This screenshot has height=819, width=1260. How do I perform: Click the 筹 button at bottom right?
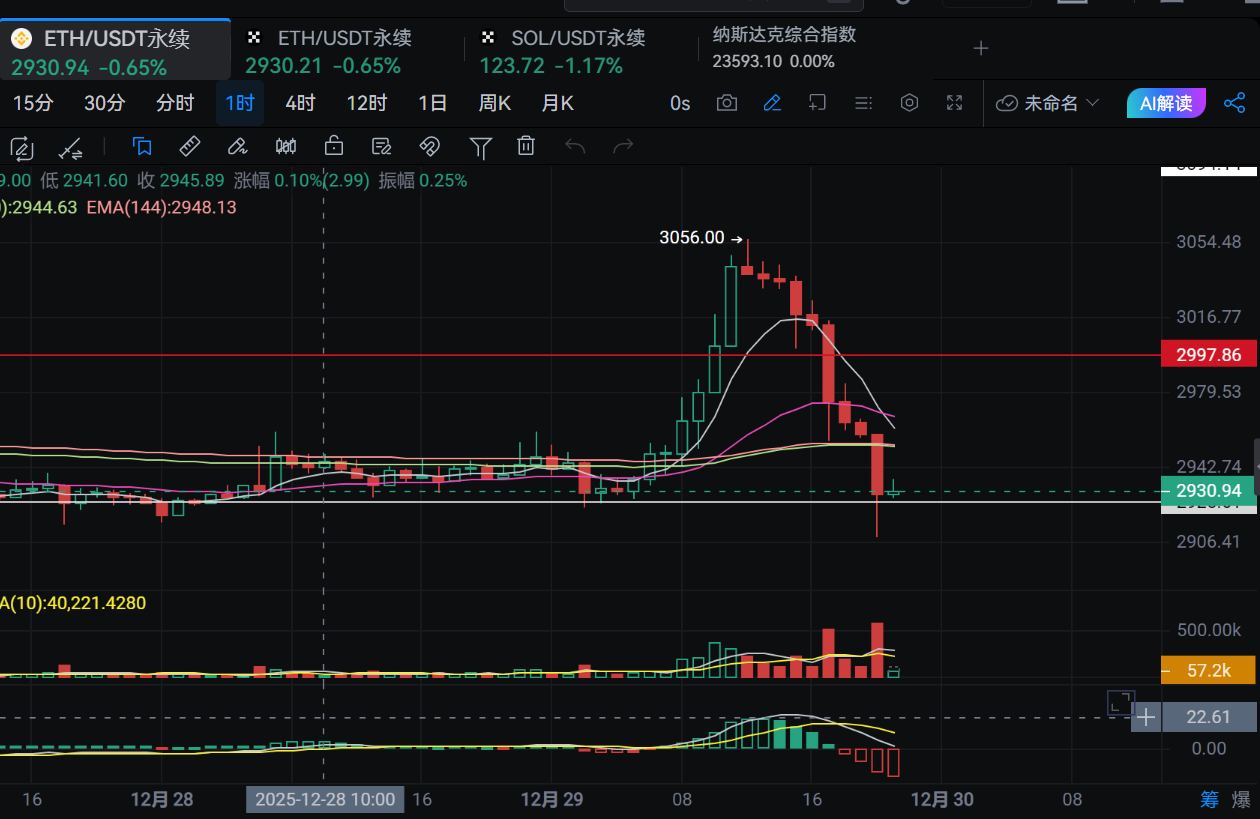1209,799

==

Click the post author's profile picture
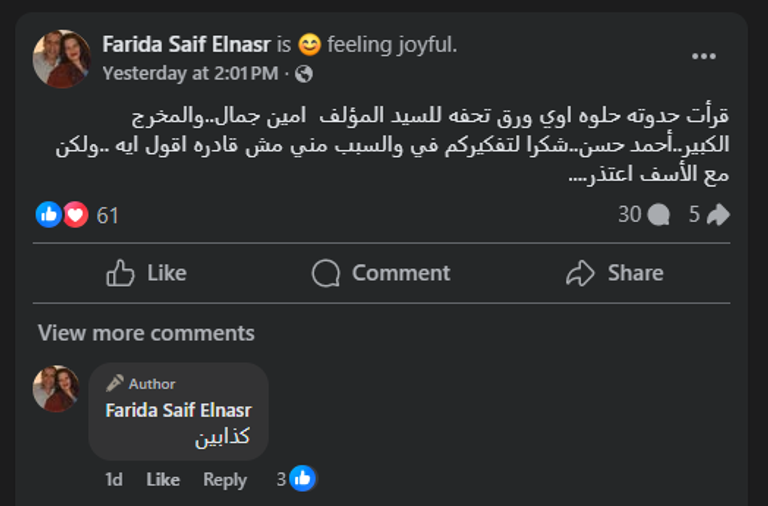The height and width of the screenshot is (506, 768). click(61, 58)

---

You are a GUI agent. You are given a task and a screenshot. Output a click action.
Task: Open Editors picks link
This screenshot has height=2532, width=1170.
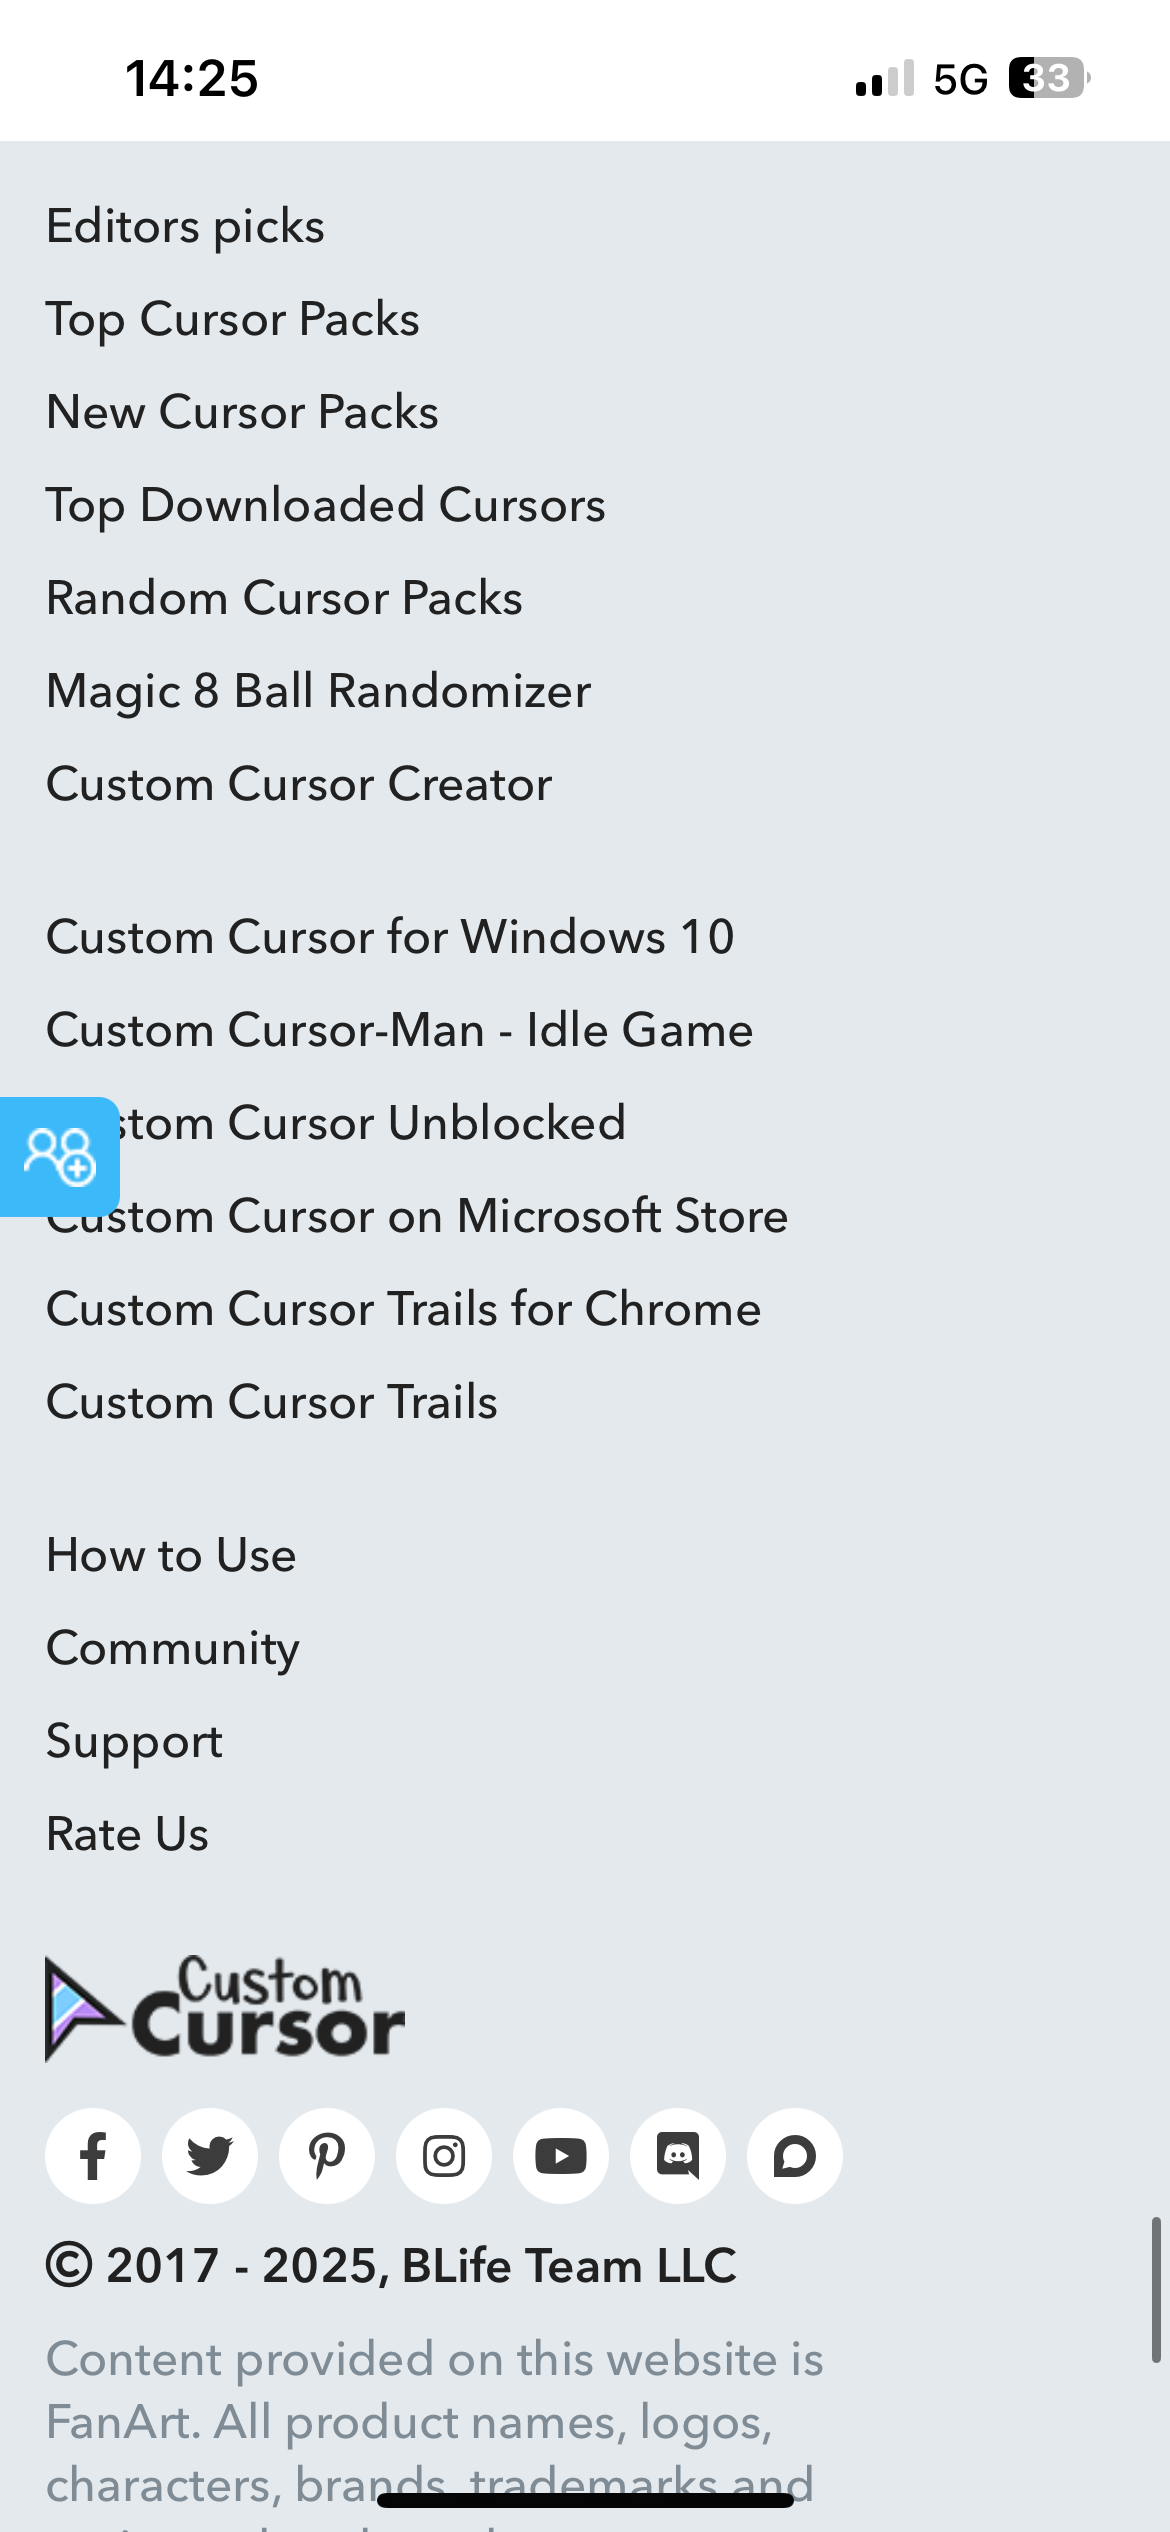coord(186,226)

__To do__: Retype the listing lines starting at the line containing "You are a GUI" and ending at the line containing "coord(186,226)", leaving out the pictures.

__Expected answer__:
You are a GUI agent. You are given a task and a screenshot. Output a click action.
Task: Open Editors picks link
This screenshot has height=2532, width=1170.
coord(186,226)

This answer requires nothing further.